为了完成这一任务, 接入 Internet 的 FreeBSD 机器必须扮演网关的角色。 这台网关必须有两块网卡 -- 一块用于连接 Internet 路由器, 另一块用来连接 LAN。 所有 LAN 上的机器通过 Hub 或交换机进行连接。
上述配置被广泛地用于共享 Internet 连接。 LAN 中的一台机器连接到 Internet 中。 其余的计算机则通过那台 ``网关'' 机来连接 Internet。
24.8.3. 配置
下面这些选项必须放到内核配置文件中:
options IPFIREWALL options IPDIVERT
此外,下列是一些可选的选项:
options IPFIREWALL_DEFAULT_TO_ACCEPT options IPFIREWALL_VERBOSE
这些配置必须放到 /etc/rc.conf 中:
gateway_enable="YES" firewall_enable="YES" firewall_type="OPEN" natd_enable="YES" natd_interface="fxp0" natd_flags=""

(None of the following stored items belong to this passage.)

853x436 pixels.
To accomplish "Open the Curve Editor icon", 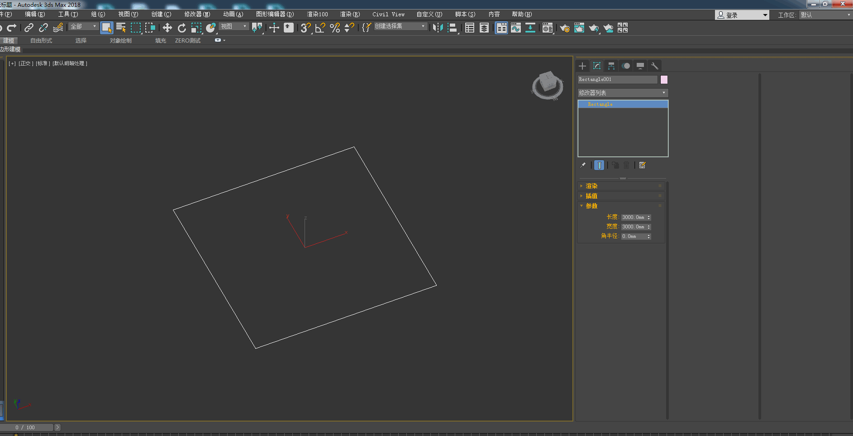I will click(x=516, y=28).
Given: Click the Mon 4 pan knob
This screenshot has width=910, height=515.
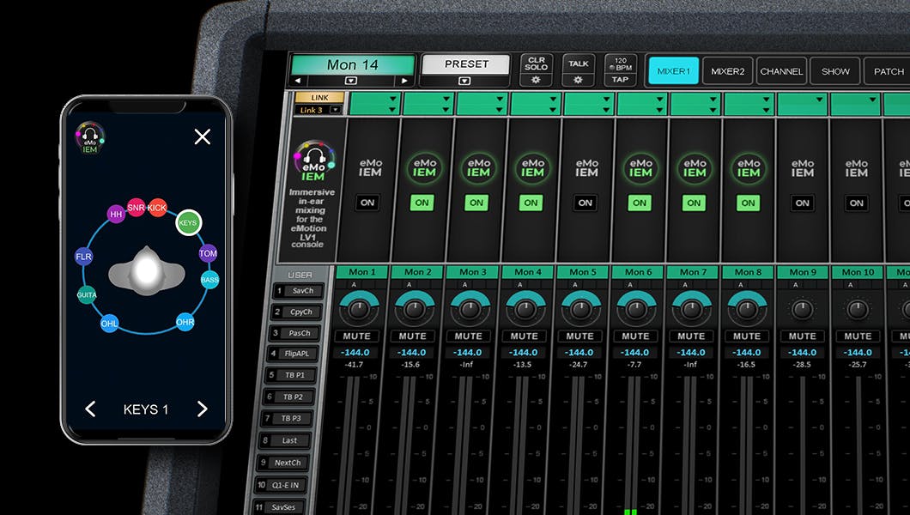Looking at the screenshot, I should [525, 309].
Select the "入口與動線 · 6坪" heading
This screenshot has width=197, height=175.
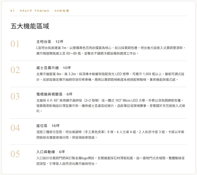(x=50, y=152)
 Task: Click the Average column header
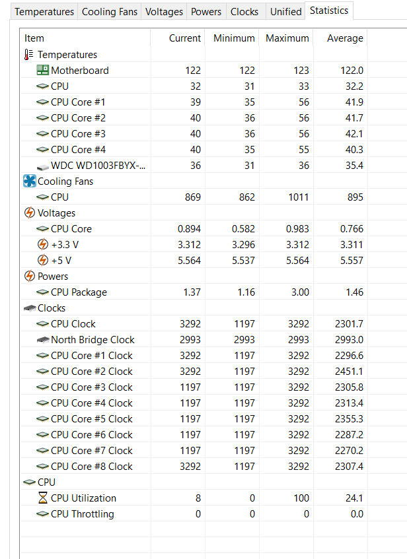(344, 38)
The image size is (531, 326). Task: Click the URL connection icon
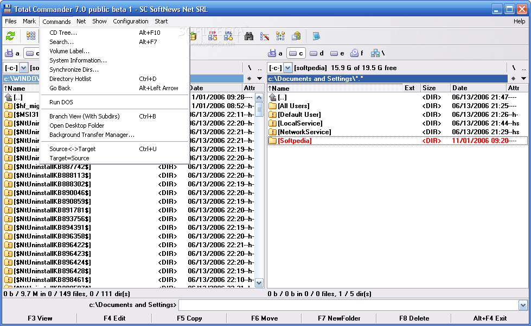coord(229,36)
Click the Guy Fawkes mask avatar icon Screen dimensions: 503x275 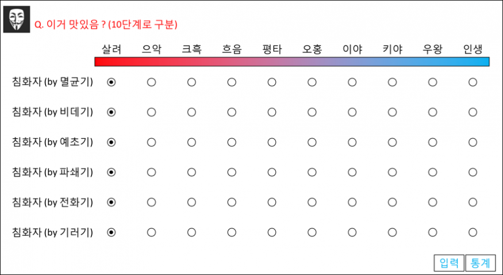pos(17,20)
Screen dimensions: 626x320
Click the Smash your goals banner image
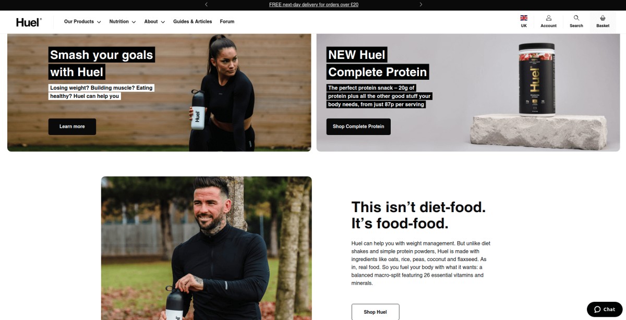(x=159, y=93)
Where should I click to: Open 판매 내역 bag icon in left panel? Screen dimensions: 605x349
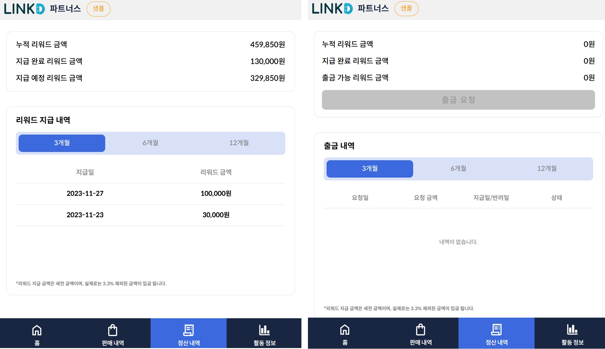click(113, 330)
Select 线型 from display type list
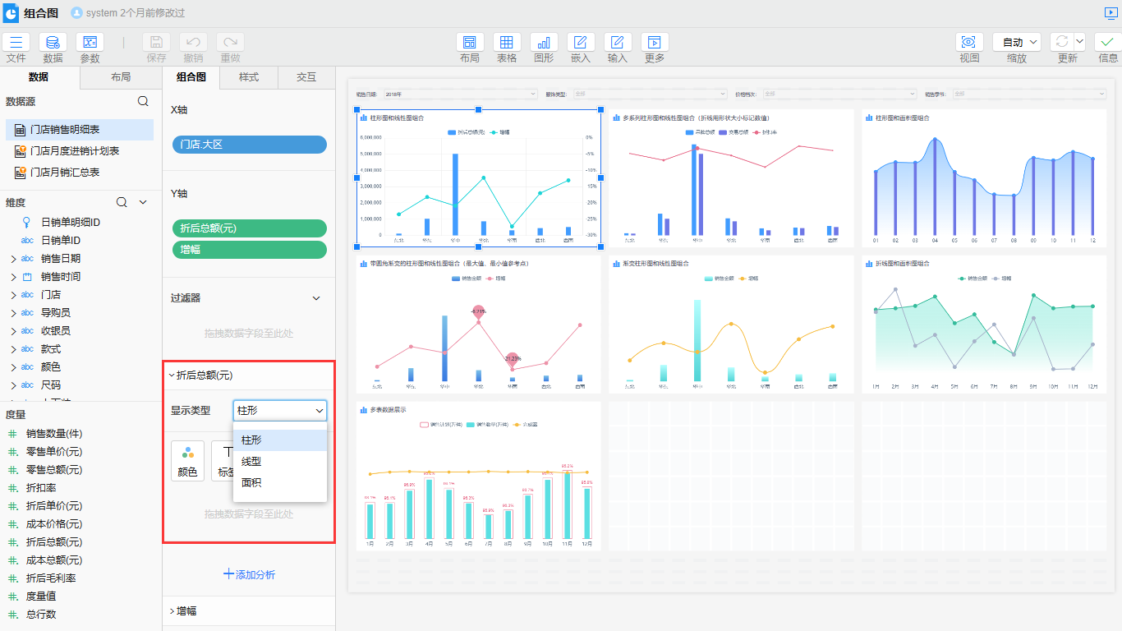 point(251,462)
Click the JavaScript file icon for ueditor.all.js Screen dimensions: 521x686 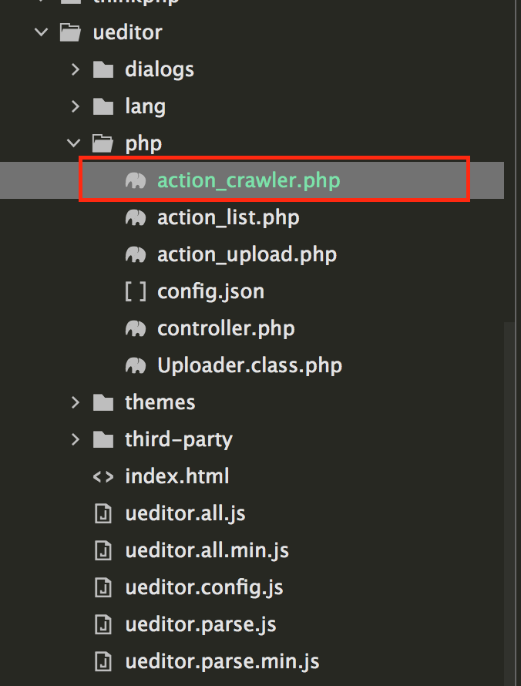point(103,513)
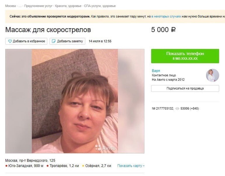Reveal number with Показать телефон button

point(185,56)
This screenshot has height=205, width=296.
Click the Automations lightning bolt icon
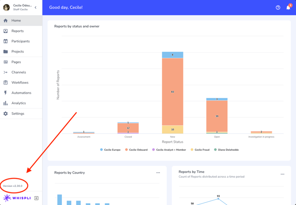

| gateway_enable="YES" | 配置机器, 使其能够作为网关使用。 手动执行 sysctl net.inet.ip.forwarding=1 的效果一样。 |
| firewall_enable="YES" | 在引导时启用 /etc/rc.firewall 中的防火墙规则。 |
| firewall_type="OPEN" | 这一设置指定通过使用一组预定义的防火墙规则集来允许所有的包进入。参见 /etc/rc.firewall 以了解其他的类型。 |
| natd_interface="fxp0" | 指明将要用于转发包的网卡 (也就是连入 Internet 的那个)。 |
| natd_flags="" | 其他在启动时传给 natd(8) 的选项。 |
在 /etc/rc.conf 中加入上述选项将在系统启动时运行 natd -interface fxp0。 这一工作也可以手工完成。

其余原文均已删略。